____ PASSAGE PROPOSÉ

Il faut regretter le peu de diffusion de la poésie de la part des éditeurs et le peu d’intérêt apparent des critiques littéraires qui sans le vouloir entretiennent vis-à-vis de cette forme d’écriture une réputation d’élitisme ou d’inaccessibilité non fondée et nous privent d’une expérience de lectures fortes et fécondantes. C’est ainsi que plusieurs auteurs qui se sont quelquefois adressés aux enfants font l’objet du même malentendu : leurs textes dits « pour la jeunesse » deviennent plus connus et célébrés que leurs écrits moins charmants sans doute, mais habités par un sens et une profondeur dont l’écho enrichit précisément ces contes et poèmes qu’on nous a fait lire quand nous étions petits et dont nous nous souvenons encore.
Il y a maldonne avec Saint-Exupéry par exemple dont le premier niveau de lecture du Petit Prince occulte la dimension personnelle et politique développée dans ses livres plus graves et plus directs, et qui écrivait: je ne veux pas qu’on lise mon livre à la légère ; avec Desnos, dont on vante plus souvent les charmants écrits pour les enfants (Une fourmi de dix-huit mètres Avec un chapeau sur la tête Ça n’existe pas, ça n’existe pas … eh ! et pourquoi pas !) en oubliant ses remarquables poèmes sur l’amour et sur la guerre ; et tout particulièrement avec Jacques Prévert devenu le poète officiellement assigné à la récitation des enfants des écoles maternelles et primaires malgré sa critique transparente et combien éloquente de l’école (et combien actuelle…)

________
____ DONNÉES FOURNIES

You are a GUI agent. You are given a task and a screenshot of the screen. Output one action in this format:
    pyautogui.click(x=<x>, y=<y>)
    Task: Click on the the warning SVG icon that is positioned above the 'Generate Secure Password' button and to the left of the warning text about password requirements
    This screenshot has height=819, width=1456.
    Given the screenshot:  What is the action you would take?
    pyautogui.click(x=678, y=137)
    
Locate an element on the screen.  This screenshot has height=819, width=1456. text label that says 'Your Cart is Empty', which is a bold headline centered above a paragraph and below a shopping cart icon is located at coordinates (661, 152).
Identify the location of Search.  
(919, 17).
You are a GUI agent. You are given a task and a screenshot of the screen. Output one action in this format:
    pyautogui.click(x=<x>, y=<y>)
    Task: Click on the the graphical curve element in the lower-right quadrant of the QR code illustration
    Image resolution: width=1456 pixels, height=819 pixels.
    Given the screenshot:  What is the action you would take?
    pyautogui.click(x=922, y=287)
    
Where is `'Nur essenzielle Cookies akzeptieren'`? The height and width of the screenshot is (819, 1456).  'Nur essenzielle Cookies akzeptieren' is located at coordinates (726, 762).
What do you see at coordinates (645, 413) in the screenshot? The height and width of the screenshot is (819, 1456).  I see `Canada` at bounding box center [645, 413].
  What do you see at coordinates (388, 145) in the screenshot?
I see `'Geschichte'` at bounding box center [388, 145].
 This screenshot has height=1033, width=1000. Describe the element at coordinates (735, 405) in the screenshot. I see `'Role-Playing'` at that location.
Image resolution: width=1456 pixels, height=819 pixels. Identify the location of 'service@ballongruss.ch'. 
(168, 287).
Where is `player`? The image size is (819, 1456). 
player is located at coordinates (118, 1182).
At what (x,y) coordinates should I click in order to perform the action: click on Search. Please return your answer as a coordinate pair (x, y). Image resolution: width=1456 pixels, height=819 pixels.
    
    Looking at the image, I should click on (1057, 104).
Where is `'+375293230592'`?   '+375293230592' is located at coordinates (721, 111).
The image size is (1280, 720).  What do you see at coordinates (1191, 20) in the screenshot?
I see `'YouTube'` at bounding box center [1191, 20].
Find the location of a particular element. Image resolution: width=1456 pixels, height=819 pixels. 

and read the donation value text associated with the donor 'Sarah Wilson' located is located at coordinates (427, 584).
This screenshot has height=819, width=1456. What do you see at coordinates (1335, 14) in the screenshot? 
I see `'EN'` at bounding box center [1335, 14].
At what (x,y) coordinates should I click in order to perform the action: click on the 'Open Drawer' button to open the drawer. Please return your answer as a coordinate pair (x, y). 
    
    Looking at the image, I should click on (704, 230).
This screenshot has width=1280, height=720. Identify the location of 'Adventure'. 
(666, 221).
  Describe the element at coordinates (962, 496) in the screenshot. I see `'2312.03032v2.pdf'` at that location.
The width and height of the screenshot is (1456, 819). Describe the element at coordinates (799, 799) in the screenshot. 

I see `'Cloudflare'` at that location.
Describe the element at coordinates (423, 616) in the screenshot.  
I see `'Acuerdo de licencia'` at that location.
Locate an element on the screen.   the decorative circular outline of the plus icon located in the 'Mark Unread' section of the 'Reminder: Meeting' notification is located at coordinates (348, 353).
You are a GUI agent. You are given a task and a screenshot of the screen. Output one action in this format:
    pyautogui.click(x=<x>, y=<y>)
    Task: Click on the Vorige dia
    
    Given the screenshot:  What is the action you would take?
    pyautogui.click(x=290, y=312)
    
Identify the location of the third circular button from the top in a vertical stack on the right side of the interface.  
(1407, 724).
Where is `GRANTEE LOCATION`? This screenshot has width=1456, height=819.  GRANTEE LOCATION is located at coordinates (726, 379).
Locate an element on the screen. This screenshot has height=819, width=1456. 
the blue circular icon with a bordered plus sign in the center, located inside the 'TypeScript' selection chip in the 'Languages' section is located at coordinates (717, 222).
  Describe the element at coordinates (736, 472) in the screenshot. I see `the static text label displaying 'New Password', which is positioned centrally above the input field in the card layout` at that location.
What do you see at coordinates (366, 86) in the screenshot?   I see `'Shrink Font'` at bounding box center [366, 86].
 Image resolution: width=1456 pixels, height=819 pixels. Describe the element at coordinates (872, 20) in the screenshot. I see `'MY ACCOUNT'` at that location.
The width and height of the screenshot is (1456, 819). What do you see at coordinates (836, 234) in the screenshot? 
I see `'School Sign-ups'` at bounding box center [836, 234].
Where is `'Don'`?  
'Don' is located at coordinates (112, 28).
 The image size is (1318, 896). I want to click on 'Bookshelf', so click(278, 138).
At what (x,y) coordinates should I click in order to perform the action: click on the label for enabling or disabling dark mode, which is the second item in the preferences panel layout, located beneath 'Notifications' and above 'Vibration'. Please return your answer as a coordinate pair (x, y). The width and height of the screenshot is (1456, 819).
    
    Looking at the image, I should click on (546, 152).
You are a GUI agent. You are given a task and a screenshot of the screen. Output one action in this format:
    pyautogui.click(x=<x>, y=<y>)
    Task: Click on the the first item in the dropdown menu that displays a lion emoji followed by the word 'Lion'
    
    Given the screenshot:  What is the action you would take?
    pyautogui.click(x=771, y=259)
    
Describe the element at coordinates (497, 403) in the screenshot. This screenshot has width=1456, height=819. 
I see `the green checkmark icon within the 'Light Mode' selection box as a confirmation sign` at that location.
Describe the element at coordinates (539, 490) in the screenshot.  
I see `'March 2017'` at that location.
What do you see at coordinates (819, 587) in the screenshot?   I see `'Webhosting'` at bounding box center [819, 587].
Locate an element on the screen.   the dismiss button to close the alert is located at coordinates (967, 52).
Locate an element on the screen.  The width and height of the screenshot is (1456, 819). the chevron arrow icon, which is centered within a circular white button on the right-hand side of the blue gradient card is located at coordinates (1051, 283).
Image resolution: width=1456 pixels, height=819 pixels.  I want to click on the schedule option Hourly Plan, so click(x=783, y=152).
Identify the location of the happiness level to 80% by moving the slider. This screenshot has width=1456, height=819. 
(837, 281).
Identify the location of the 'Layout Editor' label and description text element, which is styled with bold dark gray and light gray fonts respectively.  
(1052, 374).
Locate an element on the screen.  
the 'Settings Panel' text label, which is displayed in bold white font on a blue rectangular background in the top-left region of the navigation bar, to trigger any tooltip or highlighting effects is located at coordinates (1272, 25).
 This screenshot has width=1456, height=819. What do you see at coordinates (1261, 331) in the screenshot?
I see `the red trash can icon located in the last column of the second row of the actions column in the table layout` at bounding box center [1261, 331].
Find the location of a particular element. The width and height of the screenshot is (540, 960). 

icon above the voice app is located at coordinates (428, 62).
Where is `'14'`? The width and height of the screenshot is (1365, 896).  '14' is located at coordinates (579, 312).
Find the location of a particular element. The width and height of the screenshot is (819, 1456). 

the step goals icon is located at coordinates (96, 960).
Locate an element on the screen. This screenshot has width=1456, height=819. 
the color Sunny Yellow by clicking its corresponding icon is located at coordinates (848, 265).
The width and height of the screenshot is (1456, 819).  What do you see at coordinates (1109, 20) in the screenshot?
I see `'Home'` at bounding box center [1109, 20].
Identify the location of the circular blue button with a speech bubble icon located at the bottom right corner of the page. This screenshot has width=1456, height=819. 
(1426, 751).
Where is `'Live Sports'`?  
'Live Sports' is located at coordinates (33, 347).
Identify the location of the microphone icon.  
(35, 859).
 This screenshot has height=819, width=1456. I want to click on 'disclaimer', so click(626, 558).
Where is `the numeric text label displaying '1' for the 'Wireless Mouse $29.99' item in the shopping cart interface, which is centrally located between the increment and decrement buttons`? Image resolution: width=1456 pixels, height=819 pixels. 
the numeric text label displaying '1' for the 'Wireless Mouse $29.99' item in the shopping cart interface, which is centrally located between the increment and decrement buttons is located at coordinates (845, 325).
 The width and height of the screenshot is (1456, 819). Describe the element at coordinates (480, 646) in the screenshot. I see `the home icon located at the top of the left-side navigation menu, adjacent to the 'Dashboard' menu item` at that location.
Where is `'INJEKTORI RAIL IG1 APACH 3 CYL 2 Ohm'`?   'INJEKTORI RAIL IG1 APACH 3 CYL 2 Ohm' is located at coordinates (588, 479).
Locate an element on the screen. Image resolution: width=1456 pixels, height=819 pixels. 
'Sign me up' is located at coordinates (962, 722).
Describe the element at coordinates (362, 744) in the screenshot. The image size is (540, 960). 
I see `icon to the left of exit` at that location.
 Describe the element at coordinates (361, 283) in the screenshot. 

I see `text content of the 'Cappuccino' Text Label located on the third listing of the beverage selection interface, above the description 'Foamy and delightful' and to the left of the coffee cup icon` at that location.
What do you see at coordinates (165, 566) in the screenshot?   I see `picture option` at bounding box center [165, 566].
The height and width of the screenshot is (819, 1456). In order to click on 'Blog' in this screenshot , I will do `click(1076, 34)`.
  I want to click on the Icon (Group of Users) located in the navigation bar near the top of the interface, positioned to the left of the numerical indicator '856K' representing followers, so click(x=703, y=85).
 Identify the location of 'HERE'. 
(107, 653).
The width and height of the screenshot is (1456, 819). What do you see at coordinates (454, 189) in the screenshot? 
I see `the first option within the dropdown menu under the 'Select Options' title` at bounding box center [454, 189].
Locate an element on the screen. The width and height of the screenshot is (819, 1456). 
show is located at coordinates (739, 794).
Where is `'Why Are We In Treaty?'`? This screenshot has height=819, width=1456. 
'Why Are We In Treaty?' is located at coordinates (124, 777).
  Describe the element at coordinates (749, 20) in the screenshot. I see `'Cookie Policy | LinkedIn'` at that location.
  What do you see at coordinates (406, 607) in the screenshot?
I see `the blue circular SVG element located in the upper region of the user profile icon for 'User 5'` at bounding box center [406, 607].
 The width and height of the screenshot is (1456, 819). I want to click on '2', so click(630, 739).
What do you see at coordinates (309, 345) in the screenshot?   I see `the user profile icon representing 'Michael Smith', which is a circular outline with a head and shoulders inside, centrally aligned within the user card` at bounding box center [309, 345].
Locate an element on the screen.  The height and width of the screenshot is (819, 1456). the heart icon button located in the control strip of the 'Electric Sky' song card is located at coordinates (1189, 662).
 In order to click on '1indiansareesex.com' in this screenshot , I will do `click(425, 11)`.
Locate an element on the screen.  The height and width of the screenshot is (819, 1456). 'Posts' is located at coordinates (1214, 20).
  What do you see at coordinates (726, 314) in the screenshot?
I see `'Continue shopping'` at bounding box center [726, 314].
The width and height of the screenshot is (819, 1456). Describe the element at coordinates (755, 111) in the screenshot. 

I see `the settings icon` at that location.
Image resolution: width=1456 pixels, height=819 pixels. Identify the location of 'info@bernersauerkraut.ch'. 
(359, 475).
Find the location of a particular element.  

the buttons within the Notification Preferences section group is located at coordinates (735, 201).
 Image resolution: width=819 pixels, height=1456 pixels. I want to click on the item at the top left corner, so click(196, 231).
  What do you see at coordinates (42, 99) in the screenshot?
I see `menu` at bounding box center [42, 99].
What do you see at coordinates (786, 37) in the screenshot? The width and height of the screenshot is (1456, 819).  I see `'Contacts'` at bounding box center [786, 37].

________

- _TRAVAIL DEMANDÉ_:
Relevez tous les auteurs que le passage sur la poésie nomme comme victimes du malentendu entre leurs écrits pour la jeunesse et le reste de leur œuvre. La liste qui précède est un matériau indépendant du passage sur la poésie.

- _RÉPONSE RÉDIGÉE_:
Saint-Exupéry, Desnos et Jacques Prévert.